Noah’s parents enrolled him in the new DIPG protocol in December 2009. Scans performed earlier this year showed that his tumor had decreased by 60 percent. “We were thrilled,” says Billie, who realizes that challenges still lie ahead.
Meanwhile, clinicians and researchers at St. Jude continue their quest to better understand high-grade gliomas.
“Every time you answer one question, many new interesting ones come up,” Baker observes. “For instance, there are a lot of things we don’t know about drugs that target PDGFR: Are they optimal? Will they cross the blood/brain barrier efficiently? Do they need to do that to be effective for DIPG? If a tumor is driven by this abnormal protein, can we merely block the activity of that protein and stop the tumor, or will we need to combine that therapy with something else? What combinations are most likely to succeed?”
St. Jude researchers are now conducting functional studies for PDGFRA, which include developing markers to test how well the drug blocks the receptor in laboratory models.
Somewhere amid all those queries lie answers that may offer hope to children and adolescents with high-grade gliomas. The rate that technology is moving may accelerate that discovery process.
“In the project we recently completed, we used technology that is still relatively new,” Baker says. “This study couldn’t have been done five years ago in the same way; it couldn’t have been done even three years ago in the same way. We’re currently doing a similar analysis on diffuse pontine glioma, and we’re using the next generation of technology, which gives more than double the information we had for our previous high-grade glioma study.”

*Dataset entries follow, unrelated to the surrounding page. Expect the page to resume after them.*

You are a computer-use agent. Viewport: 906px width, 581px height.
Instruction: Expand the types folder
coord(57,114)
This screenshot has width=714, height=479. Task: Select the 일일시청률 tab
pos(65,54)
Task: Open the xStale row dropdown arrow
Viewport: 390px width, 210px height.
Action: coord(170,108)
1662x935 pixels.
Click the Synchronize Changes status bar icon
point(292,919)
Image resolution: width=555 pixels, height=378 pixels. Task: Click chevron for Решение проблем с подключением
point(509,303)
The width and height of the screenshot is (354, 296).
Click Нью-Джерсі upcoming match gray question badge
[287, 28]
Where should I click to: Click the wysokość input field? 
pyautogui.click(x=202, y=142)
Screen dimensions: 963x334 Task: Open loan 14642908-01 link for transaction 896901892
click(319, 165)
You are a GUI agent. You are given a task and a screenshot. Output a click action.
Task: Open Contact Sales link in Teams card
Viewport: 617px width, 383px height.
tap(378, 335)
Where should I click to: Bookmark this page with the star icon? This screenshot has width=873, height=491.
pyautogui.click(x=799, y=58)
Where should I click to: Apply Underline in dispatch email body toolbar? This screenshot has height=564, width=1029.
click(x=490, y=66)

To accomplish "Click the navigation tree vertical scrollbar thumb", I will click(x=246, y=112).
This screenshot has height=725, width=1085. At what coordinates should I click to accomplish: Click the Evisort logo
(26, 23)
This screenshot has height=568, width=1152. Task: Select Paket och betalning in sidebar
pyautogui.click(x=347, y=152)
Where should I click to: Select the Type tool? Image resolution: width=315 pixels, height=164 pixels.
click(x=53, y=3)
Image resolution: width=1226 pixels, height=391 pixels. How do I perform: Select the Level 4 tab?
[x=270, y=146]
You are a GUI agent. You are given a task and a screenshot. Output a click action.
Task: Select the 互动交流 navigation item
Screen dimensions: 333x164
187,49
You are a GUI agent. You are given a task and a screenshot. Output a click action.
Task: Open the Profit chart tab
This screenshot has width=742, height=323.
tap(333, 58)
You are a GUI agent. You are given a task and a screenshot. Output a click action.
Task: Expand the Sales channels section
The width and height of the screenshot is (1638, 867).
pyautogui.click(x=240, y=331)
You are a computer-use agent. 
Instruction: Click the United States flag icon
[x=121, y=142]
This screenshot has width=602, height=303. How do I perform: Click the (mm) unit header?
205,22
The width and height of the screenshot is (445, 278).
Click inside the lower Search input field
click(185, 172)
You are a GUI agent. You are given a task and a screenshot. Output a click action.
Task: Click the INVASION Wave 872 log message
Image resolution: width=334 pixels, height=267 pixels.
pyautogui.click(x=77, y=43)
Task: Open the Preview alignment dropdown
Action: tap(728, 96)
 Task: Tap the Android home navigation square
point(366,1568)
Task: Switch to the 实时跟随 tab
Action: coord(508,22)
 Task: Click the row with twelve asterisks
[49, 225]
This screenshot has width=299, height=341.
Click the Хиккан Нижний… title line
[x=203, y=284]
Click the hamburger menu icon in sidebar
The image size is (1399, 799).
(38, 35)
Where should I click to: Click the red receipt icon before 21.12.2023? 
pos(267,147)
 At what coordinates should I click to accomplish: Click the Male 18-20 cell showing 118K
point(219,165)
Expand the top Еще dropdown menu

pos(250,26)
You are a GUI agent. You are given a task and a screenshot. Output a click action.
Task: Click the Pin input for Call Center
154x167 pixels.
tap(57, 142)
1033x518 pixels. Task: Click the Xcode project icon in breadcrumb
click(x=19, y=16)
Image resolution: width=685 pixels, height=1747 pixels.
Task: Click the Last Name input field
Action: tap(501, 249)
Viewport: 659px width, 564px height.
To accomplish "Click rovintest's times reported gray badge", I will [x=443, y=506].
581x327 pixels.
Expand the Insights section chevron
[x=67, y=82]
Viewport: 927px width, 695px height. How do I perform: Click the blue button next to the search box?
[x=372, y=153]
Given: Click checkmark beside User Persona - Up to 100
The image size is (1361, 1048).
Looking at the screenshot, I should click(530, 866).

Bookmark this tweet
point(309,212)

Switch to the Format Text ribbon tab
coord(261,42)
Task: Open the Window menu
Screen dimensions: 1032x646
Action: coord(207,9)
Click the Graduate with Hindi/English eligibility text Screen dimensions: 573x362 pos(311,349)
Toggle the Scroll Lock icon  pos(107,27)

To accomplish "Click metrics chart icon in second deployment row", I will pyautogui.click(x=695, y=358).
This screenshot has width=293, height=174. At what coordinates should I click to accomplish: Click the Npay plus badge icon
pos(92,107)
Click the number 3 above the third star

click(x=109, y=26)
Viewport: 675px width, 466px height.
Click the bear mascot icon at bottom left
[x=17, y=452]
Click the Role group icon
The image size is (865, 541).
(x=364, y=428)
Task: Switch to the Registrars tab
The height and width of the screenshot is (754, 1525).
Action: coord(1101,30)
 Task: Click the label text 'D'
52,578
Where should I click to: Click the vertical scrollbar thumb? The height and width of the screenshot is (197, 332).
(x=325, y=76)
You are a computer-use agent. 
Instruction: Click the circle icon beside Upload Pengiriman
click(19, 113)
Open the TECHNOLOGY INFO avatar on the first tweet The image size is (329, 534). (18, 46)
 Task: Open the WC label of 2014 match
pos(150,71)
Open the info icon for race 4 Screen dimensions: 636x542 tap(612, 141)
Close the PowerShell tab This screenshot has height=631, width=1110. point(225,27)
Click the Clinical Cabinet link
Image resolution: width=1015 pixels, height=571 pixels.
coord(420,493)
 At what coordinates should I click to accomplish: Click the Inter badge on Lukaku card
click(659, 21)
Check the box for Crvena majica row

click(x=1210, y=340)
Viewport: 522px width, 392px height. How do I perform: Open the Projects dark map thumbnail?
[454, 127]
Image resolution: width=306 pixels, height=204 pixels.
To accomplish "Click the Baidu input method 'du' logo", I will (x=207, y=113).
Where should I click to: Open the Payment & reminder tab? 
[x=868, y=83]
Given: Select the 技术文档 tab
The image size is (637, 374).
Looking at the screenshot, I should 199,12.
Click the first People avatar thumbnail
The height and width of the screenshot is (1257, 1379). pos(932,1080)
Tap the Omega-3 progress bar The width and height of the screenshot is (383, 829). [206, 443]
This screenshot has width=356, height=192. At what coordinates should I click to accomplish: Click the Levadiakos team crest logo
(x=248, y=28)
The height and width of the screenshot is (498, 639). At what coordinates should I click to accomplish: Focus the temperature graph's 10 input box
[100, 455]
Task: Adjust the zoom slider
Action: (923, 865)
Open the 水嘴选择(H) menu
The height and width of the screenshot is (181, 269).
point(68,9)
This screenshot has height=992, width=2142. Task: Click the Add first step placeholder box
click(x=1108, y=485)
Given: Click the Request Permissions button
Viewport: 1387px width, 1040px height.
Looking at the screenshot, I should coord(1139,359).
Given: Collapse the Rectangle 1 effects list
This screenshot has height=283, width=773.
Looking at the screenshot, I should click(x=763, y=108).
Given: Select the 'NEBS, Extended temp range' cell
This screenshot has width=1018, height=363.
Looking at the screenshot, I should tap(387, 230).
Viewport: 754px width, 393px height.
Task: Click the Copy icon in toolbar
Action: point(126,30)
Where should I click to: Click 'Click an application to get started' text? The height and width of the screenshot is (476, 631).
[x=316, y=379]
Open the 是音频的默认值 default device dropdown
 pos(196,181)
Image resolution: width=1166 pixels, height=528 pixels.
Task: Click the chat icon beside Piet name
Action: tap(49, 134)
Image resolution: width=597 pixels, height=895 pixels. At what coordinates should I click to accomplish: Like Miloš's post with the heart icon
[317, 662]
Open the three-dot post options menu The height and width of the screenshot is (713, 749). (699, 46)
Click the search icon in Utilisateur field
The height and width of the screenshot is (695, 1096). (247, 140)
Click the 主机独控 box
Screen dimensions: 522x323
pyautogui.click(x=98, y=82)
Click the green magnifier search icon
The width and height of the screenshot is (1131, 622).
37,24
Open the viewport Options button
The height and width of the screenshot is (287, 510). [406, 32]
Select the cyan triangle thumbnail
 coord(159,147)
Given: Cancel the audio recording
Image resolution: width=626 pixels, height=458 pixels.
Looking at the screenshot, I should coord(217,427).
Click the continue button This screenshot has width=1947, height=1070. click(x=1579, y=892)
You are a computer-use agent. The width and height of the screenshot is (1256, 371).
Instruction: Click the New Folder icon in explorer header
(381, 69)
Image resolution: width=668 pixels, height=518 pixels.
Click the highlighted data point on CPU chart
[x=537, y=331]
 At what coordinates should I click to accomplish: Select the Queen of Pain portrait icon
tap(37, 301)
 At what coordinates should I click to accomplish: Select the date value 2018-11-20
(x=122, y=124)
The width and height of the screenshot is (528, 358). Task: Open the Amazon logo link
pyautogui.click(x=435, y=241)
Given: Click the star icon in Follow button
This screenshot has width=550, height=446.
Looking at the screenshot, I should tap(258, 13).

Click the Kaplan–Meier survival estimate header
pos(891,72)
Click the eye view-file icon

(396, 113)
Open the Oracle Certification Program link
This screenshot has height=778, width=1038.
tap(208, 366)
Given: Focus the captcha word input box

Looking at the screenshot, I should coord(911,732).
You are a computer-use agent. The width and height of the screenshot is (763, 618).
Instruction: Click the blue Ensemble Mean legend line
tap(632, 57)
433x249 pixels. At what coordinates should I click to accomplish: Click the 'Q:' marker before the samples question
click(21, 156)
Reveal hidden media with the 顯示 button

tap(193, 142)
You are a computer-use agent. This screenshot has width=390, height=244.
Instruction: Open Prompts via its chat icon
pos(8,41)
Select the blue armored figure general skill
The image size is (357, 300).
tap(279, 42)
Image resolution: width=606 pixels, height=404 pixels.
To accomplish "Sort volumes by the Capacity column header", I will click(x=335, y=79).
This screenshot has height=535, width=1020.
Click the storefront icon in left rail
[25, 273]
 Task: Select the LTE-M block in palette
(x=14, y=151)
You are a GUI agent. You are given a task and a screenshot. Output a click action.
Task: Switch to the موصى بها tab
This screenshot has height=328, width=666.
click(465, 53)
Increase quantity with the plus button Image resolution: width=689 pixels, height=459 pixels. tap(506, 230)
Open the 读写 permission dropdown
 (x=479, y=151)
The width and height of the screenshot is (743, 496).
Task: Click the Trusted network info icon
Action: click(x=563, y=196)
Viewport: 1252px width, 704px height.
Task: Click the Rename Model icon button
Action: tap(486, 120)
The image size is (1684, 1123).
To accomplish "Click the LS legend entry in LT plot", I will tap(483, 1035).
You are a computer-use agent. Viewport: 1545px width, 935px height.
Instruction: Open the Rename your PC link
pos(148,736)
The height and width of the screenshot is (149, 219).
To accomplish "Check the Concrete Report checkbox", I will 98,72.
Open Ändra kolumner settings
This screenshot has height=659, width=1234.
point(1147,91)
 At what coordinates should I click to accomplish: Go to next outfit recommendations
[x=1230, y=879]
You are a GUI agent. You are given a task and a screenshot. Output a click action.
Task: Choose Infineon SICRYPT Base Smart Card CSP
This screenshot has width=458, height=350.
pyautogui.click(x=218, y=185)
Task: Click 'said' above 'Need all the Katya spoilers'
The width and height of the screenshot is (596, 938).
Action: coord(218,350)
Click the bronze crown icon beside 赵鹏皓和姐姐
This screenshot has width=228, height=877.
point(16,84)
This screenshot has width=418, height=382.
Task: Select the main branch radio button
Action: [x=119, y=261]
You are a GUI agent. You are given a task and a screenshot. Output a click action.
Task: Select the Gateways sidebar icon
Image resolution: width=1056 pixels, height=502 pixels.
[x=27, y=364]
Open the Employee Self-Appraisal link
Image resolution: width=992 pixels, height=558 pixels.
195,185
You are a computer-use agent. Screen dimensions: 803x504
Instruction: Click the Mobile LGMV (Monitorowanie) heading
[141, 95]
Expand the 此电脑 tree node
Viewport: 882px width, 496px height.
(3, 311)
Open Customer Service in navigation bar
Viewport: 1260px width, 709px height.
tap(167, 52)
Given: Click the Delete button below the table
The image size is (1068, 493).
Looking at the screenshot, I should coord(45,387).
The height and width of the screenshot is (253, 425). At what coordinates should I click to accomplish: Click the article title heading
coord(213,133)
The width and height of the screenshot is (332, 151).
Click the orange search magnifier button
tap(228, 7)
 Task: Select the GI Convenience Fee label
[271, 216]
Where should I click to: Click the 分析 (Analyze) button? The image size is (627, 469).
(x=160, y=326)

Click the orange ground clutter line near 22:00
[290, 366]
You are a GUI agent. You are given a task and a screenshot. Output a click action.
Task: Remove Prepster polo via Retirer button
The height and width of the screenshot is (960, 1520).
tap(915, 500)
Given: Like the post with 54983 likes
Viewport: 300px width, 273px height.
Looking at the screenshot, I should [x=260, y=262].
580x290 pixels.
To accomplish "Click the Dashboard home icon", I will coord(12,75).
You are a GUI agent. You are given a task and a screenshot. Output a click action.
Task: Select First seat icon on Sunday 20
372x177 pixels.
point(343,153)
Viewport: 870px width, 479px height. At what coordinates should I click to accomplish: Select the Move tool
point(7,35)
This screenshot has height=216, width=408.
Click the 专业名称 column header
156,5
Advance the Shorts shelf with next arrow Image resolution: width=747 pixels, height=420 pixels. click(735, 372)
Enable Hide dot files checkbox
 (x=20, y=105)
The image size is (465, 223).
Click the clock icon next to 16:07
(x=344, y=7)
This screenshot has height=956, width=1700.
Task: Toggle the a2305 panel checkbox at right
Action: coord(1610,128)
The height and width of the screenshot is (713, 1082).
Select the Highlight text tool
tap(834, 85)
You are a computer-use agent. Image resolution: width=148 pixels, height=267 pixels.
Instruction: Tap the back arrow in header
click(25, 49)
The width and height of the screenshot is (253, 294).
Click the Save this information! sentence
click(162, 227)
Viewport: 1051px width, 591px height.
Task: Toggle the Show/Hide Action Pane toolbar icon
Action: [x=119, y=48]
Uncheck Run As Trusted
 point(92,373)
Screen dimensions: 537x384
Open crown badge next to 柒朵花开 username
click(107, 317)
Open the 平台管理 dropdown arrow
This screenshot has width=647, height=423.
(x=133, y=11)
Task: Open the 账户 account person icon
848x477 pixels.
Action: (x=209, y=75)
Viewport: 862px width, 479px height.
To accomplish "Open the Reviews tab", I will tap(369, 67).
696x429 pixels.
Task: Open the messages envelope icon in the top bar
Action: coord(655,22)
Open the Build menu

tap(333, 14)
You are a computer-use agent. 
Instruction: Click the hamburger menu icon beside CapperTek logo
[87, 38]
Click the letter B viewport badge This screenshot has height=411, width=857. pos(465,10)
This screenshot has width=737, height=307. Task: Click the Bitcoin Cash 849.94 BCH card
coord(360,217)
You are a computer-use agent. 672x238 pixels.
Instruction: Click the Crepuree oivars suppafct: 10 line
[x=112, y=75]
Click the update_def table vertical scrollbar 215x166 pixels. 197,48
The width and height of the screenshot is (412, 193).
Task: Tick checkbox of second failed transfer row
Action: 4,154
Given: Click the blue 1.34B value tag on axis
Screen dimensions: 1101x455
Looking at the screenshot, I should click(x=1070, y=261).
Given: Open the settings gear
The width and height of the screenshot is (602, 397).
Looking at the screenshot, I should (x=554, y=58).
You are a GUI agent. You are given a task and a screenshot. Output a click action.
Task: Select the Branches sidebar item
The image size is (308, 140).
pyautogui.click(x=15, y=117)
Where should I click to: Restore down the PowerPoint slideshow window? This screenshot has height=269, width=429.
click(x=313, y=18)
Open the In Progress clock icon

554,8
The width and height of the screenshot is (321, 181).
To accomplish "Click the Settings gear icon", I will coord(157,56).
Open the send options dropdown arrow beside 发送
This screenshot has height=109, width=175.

In spite of the rapid technological advances, Broniscer emphasizes that progress is usually incremental.
“You know the story of leukemia treatment at St. Jude,” he says. “They didn’t move from a 10 percent to 90 percent survival rate in a single shot. With every study, we learn a little more about these tumors.”
Each discovery provides the basis for another question and yet another discovery. As scientists and clinicians continue their research, they can gain inspiration from patients like 4-year-old Noah, who pursues his own important projects with energy and single-minded enthusiasm. With his condition currently stable, Noah spends his days romping with his dogs, riding his big brother’s quarter horse, playing T-ball and swimming in his grandparents’ pool. During the summer of 2010, he and his family also vacationed at another beach—a place of blue skies, shimmering sand and a horizon of boundless possibilities.
Reprinted from Promise Autumn 2010
Editor's note: Noah passed away in September 2011.